Being late to an afternoon movie with friends you see twice a week is not a dire misstep but that behavior – whether you realize it or not – creates a pattern and an instinct in your mind that will undoubtedly carry over to the workplace or more meaningful social events. Plus, you’ll be known as “the one who is always late” and that’s nowhere near as good as being able to be the person who points out “hey, don’t blame this on me — I’m always on time”.
Hopefully, you already know that the odds of perishing in a horrible collision increase dramatically when a car exceeds the speed limit. But were you aware that accelerating beyond 60 miles per hour could also dramatically affect your car’s fuel efficiency? The adoption of speed limits between 55 and 70 mph across the country are partly based on safety but also largely tied to the fact that, at high speeds, vehicles consume far more fuel.
Is it worth getting somewhere in less time if you are literally paying for it? Why not just plan your trip accordingly, be on time (remember that, from above?), and not use up as much gas? We speed out of a longstanding habit amongst not only ourselves and our friends but the entire driving community – if you’re cruising along at the speed limit on the interstate, people give you weird looks and hurry to pass you. If you want to save some money and reduce the strain on your vehicle, disregard these people, count your money, and just sing along with the radio.

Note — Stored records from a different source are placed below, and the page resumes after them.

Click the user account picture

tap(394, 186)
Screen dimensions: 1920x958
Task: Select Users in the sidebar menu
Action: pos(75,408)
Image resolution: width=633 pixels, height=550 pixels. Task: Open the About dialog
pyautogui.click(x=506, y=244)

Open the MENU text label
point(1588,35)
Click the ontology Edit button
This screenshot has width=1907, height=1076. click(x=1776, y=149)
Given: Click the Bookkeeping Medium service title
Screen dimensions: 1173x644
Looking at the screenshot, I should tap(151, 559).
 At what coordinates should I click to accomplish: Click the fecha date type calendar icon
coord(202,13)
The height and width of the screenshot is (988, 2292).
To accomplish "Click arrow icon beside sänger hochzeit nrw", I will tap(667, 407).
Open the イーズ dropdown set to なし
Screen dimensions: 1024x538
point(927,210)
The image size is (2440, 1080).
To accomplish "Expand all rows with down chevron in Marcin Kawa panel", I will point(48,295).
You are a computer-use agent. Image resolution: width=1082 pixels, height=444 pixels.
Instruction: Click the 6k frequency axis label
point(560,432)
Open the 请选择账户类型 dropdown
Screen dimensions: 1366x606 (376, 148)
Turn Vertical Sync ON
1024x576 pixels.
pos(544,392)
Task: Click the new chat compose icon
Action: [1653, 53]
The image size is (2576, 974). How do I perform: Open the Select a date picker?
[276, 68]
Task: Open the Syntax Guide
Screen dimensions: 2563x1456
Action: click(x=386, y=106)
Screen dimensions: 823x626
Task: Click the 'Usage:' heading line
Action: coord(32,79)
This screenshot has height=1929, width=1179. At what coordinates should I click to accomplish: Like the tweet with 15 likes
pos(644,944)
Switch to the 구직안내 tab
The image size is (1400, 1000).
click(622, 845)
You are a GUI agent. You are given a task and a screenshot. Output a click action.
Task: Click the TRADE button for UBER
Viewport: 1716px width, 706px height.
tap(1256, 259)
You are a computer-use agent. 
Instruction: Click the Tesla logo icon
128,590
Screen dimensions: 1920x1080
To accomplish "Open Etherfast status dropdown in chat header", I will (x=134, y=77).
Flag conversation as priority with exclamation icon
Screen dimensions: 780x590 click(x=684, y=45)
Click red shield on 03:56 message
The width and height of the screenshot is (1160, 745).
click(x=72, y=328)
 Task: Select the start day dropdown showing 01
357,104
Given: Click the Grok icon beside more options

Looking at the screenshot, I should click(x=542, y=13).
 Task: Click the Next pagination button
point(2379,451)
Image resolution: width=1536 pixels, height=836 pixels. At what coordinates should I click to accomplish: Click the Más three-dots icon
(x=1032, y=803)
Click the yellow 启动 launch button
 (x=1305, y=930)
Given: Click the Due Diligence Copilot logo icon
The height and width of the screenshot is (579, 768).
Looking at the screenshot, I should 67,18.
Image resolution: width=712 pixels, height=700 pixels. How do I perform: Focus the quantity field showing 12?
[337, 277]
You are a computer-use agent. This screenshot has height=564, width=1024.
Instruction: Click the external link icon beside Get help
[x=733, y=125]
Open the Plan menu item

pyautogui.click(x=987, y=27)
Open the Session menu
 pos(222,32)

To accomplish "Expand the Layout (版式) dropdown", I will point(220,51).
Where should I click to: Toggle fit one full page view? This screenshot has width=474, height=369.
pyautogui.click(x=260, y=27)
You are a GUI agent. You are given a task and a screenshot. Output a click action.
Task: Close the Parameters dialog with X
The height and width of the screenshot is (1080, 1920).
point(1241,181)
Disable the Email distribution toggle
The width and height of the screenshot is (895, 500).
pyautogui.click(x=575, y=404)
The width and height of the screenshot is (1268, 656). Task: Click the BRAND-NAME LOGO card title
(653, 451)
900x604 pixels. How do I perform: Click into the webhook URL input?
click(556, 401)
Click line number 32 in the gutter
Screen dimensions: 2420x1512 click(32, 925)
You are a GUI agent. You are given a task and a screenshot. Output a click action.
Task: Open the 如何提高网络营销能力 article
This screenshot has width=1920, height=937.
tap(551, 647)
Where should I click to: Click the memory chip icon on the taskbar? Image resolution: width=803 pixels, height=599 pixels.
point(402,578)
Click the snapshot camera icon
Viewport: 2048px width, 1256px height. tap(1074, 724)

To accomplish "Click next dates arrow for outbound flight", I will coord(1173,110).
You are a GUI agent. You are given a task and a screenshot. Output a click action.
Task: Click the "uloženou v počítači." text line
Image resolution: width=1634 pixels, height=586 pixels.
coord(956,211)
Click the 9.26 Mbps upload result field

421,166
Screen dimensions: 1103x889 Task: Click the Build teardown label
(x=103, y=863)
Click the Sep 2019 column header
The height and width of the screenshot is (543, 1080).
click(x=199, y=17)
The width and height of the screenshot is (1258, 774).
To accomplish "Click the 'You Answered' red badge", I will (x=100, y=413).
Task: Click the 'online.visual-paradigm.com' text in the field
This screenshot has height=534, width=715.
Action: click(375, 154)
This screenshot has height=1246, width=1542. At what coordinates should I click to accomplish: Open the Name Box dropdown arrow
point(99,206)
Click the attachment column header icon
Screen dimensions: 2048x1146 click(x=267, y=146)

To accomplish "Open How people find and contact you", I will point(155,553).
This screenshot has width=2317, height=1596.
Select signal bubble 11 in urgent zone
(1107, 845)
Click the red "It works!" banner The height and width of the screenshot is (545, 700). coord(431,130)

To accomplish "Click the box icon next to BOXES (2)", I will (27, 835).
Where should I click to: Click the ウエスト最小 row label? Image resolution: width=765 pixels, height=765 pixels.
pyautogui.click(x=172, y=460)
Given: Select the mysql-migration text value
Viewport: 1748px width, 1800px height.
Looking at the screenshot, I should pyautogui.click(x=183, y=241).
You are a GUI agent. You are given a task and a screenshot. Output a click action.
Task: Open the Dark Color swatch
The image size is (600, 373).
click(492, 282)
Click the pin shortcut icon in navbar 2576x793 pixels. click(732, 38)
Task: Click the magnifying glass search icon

1. Not Getting Enough Sleep
Whether it’s as a result of working overtime, a lot of late night classes, loud neighbors, or insomnia (clinically diagnosed or not), many Americans simply do not get enough sleep. Though being awake more can lead to getting more constructive work done in the present, a lack of sleep is not healthy and may shorten your life. Study after study after study points out that, even if you’re able to function well on little to no sleep, this behavior proves to be ultimately very unhealthy.
(Though if you broke it down, being awake 20 hours per day for 60 years is the same as being awake 16 hours per day for 75 years, so it’s… not that horrible, I guess, if you die young as a result of less sleep. Wait. Scratch that part. I didn’t mean it.)
The best personal recommendation I can make (and I used to be a person who slept only 2-4 hours per night) for getting into a healthy sleep cycle is melatonin. It’s not going to work like Tylenol PM and just knock you out upon ingestion (nor will it create a dependence) but it will slowly regulate your body to fall asleep (and stay asleep) at a reasonable time every night. Plus, it’s a good antioxidant. (Look it up, ask your doctor, take at your own risk.)